**Directions for this task:**
Reproduce the following lines word for word.
[Begin Input material]
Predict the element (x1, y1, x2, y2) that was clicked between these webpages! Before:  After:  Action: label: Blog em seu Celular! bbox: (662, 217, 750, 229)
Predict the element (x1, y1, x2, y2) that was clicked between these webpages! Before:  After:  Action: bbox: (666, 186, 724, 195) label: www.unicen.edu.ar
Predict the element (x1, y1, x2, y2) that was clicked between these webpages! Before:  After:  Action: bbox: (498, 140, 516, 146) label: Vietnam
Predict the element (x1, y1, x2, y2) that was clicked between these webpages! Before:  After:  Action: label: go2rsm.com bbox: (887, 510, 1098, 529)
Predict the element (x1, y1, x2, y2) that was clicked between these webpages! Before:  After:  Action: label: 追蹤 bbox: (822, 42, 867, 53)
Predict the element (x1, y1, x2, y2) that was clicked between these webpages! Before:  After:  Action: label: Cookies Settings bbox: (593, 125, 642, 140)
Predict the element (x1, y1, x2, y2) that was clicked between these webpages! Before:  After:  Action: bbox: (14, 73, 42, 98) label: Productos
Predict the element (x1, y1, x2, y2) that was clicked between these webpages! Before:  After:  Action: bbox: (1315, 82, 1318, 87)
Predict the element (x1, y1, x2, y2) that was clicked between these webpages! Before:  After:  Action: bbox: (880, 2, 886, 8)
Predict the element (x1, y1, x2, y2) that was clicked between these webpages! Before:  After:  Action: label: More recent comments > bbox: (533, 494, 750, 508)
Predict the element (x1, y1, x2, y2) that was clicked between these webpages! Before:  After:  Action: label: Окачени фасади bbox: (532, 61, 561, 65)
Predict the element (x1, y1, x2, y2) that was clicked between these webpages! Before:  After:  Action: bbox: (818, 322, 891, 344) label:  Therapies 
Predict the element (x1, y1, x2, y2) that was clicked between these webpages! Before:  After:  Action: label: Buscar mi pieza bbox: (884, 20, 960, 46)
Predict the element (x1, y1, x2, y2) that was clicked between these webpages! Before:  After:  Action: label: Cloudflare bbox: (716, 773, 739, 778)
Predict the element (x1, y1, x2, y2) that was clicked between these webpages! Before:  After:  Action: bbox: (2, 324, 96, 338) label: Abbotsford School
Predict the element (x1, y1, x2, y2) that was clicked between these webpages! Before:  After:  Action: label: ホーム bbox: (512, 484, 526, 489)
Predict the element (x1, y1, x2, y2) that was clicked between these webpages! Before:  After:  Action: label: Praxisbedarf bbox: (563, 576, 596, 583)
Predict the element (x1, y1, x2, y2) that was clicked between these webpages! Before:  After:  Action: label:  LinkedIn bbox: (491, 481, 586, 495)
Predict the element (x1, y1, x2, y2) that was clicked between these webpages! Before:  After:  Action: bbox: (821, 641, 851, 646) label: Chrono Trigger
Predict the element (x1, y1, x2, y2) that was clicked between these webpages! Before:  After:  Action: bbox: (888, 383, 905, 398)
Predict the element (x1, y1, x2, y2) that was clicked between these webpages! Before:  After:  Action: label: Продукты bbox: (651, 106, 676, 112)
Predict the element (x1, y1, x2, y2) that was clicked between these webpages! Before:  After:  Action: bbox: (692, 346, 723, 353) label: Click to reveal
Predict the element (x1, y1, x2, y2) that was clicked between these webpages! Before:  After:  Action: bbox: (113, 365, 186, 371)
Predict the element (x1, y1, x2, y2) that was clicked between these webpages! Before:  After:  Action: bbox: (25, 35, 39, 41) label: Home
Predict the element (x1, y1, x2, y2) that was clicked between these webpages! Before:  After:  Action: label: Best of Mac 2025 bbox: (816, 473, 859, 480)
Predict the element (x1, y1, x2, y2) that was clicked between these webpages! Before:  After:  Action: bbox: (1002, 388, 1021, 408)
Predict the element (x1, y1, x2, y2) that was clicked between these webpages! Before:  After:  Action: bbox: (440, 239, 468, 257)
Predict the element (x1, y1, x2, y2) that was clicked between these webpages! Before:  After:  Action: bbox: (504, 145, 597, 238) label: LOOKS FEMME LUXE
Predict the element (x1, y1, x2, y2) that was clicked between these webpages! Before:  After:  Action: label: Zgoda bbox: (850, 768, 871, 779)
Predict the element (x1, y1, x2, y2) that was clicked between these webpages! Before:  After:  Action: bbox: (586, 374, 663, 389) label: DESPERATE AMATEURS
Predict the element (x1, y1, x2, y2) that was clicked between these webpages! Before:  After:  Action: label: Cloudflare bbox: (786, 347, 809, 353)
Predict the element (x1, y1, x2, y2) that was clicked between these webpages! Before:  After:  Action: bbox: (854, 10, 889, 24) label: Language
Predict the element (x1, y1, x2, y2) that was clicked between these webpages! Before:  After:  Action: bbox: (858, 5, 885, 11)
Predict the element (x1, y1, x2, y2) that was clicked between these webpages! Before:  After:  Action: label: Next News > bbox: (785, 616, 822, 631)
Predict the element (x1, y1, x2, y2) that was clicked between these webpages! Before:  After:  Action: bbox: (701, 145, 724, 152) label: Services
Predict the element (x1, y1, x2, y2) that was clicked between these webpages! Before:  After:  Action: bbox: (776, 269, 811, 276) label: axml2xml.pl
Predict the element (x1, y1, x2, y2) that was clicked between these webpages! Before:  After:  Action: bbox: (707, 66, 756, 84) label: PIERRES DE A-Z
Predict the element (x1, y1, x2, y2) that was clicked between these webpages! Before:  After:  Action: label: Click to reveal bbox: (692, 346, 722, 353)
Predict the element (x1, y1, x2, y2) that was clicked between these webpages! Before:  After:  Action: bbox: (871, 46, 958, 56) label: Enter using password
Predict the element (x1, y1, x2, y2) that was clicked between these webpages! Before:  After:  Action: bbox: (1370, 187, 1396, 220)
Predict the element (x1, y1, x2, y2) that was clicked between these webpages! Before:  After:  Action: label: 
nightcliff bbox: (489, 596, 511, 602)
[End Input material]
**Solved exercise:**
Predict the element (x1, y1, x2, y2) that was clicked between these webpages! Before:  After:  Action: label: Blog em seu Celular! bbox: (662, 217, 750, 229)
Predict the element (x1, y1, x2, y2) that was clicked between these webpages! Before:  After:  Action: bbox: (666, 186, 724, 195) label: www.unicen.edu.ar
Predict the element (x1, y1, x2, y2) that was clicked between these webpages! Before:  After:  Action: bbox: (498, 140, 516, 146) label: Vietnam
Predict the element (x1, y1, x2, y2) that was clicked between these webpages! Before:  After:  Action: label: go2rsm.com bbox: (887, 510, 1098, 529)
Predict the element (x1, y1, x2, y2) that was clicked between these webpages! Before:  After:  Action: label: 追蹤 bbox: (822, 42, 867, 53)
Predict the element (x1, y1, x2, y2) that was clicked between these webpages! Before:  After:  Action: label: Cookies Settings bbox: (593, 125, 642, 140)
Predict the element (x1, y1, x2, y2) that was clicked between these webpages! Before:  After:  Action: bbox: (14, 73, 42, 98) label: Productos
Predict the element (x1, y1, x2, y2) that was clicked between these webpages! Before:  After:  Action: bbox: (1315, 82, 1318, 87)
Predict the element (x1, y1, x2, y2) that was clicked between these webpages! Before:  After:  Action: bbox: (880, 2, 886, 8)
Predict the element (x1, y1, x2, y2) that was clicked between these webpages! Before:  After:  Action: label: More recent comments > bbox: (533, 494, 750, 508)
Predict the element (x1, y1, x2, y2) that was clicked between these webpages! Before:  After:  Action: label: Окачени фасади bbox: (532, 61, 561, 65)
Predict the element (x1, y1, x2, y2) that was clicked between these webpages! Before:  After:  Action: bbox: (818, 322, 891, 344) label:  Therapies 
Predict the element (x1, y1, x2, y2) that was clicked between these webpages! Before:  After:  Action: label: Buscar mi pieza bbox: (884, 20, 960, 46)
Predict the element (x1, y1, x2, y2) that was clicked between these webpages! Before:  After:  Action: label: Cloudflare bbox: (716, 773, 739, 778)
Predict the element (x1, y1, x2, y2) that was clicked between these webpages! Before:  After:  Action: bbox: (2, 324, 96, 338) label: Abbotsford School
Predict the element (x1, y1, x2, y2) that was clicked between these webpages! Before:  After:  Action: label: ホーム bbox: (512, 484, 526, 489)
Predict the element (x1, y1, x2, y2) that was clicked between these webpages! Before:  After:  Action: label: Praxisbedarf bbox: (563, 576, 596, 583)
Predict the element (x1, y1, x2, y2) that was clicked between these webpages! Before:  After:  Action: label:  LinkedIn bbox: (491, 481, 586, 495)
Predict the element (x1, y1, x2, y2) that was clicked between these webpages! Before:  After:  Action: bbox: (821, 641, 851, 646) label: Chrono Trigger
Predict the element (x1, y1, x2, y2) that was clicked between these webpages! Before:  After:  Action: bbox: (888, 383, 905, 398)
Predict the element (x1, y1, x2, y2) that was clicked between these webpages! Before:  After:  Action: label: Продукты bbox: (651, 106, 676, 112)
Predict the element (x1, y1, x2, y2) that was clicked between these webpages! Before:  After:  Action: bbox: (692, 346, 723, 353) label: Click to reveal
Predict the element (x1, y1, x2, y2) that was clicked between these webpages! Before:  After:  Action: bbox: (113, 365, 186, 371)
Predict the element (x1, y1, x2, y2) that was clicked between these webpages! Before:  After:  Action: bbox: (25, 35, 39, 41) label: Home
Predict the element (x1, y1, x2, y2) that was clicked between these webpages! Before:  After:  Action: label: Best of Mac 2025 bbox: (816, 473, 859, 480)
Predict the element (x1, y1, x2, y2) that was clicked between these webpages! Before:  After:  Action: bbox: (1002, 388, 1021, 408)
Predict the element (x1, y1, x2, y2) that was clicked between these webpages! Before:  After:  Action: bbox: (440, 239, 468, 257)
Predict the element (x1, y1, x2, y2) that was clicked between these webpages! Before:  After:  Action: bbox: (504, 145, 597, 238) label: LOOKS FEMME LUXE
Predict the element (x1, y1, x2, y2) that was clicked between these webpages! Before:  After:  Action: label: Zgoda bbox: (850, 768, 871, 779)
Predict the element (x1, y1, x2, y2) that was clicked between these webpages! Before:  After:  Action: bbox: (586, 374, 663, 389) label: DESPERATE AMATEURS
Predict the element (x1, y1, x2, y2) that was clicked between these webpages! Before:  After:  Action: label: Cloudflare bbox: (786, 347, 809, 353)
Predict the element (x1, y1, x2, y2) that was clicked between these webpages! Before:  After:  Action: bbox: (854, 10, 889, 24) label: Language
Predict the element (x1, y1, x2, y2) that was clicked between these webpages! Before:  After:  Action: bbox: (858, 5, 885, 11)
Predict the element (x1, y1, x2, y2) that was clicked between these webpages! Before:  After:  Action: label: Next News > bbox: (785, 616, 822, 631)
Predict the element (x1, y1, x2, y2) that was clicked between these webpages! Before:  After:  Action: bbox: (701, 145, 724, 152) label: Services
Predict the element (x1, y1, x2, y2) that was clicked between these webpages! Before:  After:  Action: bbox: (776, 269, 811, 276) label: axml2xml.pl
Predict the element (x1, y1, x2, y2) that was clicked between these webpages! Before:  After:  Action: bbox: (707, 66, 756, 84) label: PIERRES DE A-Z
Predict the element (x1, y1, x2, y2) that was clicked between these webpages! Before:  After:  Action: label: Click to reveal bbox: (692, 346, 722, 353)
Predict the element (x1, y1, x2, y2) that was clicked between these webpages! Before:  After:  Action: bbox: (871, 46, 958, 56) label: Enter using password
Predict the element (x1, y1, x2, y2) that was clicked between these webpages! Before:  After:  Action: bbox: (1370, 187, 1396, 220)
Predict the element (x1, y1, x2, y2) that was clicked between these webpages! Before:  After:  Action: label: 
nightcliff bbox: (489, 596, 511, 602)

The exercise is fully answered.